Nowadays, it is rather rare that we still produce original educational tools. However, after analysis, it emerges that we can identify several major unpublished features in this new Illustrated Dictionary of French as a Foreign/Second Language.
Basically, the author did not stop at asking himself, in the form of introspection, what could be the language content that, in his opinion, would be useful for FFL/FSL learners. One of the great strengths of this dictionary is that all entries and example sentences are taken from a body of oral and written documents actually offered to learners, in the form of 32 FFL/FSL textbooks and various DELF preparation resources. No element of the corpus was excluded. The richness of the contexts in which the entries are found testify both to the creativity of the textbook authors and their desire to offer learners diverse models.
Another originality: the work is of truly international quality, attesting to the vitality of the Francophonie today. Thus, the author dared to invite the French of Île-de-France to frequent lexical variants emanating from the various French-speaking populations, without “marking” them with social or regional values. In addition, the inclusion of numerous cultural capsules constitutes an important contribution to the training of learners, at a time when, in language teaching, there is practically no question of pluri- and intercultural perspectives.
Finally, this is a truly educational dictionary. In the treatment of content, several elements of novelty will surprise teachers and learners accustomed to classic dictionaries designed by scholars because the author adopts the point of view of a FFL/FSL teacher. For example, what could be more frustrating for a French beginner than not being able to locate, in a dictionary, simple forms such as sommes or vont? Here, the inflected forms of frequent verbs appear at their entry and refer, of course, to the corresponding infinitive form. Another example: the gender of nouns, a great source of difficulty for FFL/FSL learners, is always indicated by its singular determinants (le, un; la, une), in accordance with current language usage. A third example: an original technique to simplify the spelling of verbs, namely the use of two tables of endings, on the flaps of the cover, simplifies the famous problem of verbal conjugation, while highlighting the regular endings of the vast majority of French verbs.

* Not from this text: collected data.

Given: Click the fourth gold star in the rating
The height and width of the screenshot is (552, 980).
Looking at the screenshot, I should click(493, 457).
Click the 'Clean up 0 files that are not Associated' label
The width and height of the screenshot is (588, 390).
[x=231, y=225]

These few innovative points – there are many others in the author’s introduction – show, in the Illustrated Dictionary of French as a Foreign/Second Language, the importance of adapting the tools of reference to the needs of learners. Does the weight of words in learning a language explain that dictionaries are always… so heavy to carry?
I remember reading somewhere that if we wanted to inflict painful punishment on convicts, it would suffice to force them to write dictionaries! A joke that says a lot about the difficulty of the task carried out by Clément Beaudoin. A book, whatever it is, reveals a great deal of the personality of its author. It took daring courage to undertake this work as a Benedictine, because that is what it is – a long term intellectual work, requiring care and patience. Mission accomplished with panache and originality.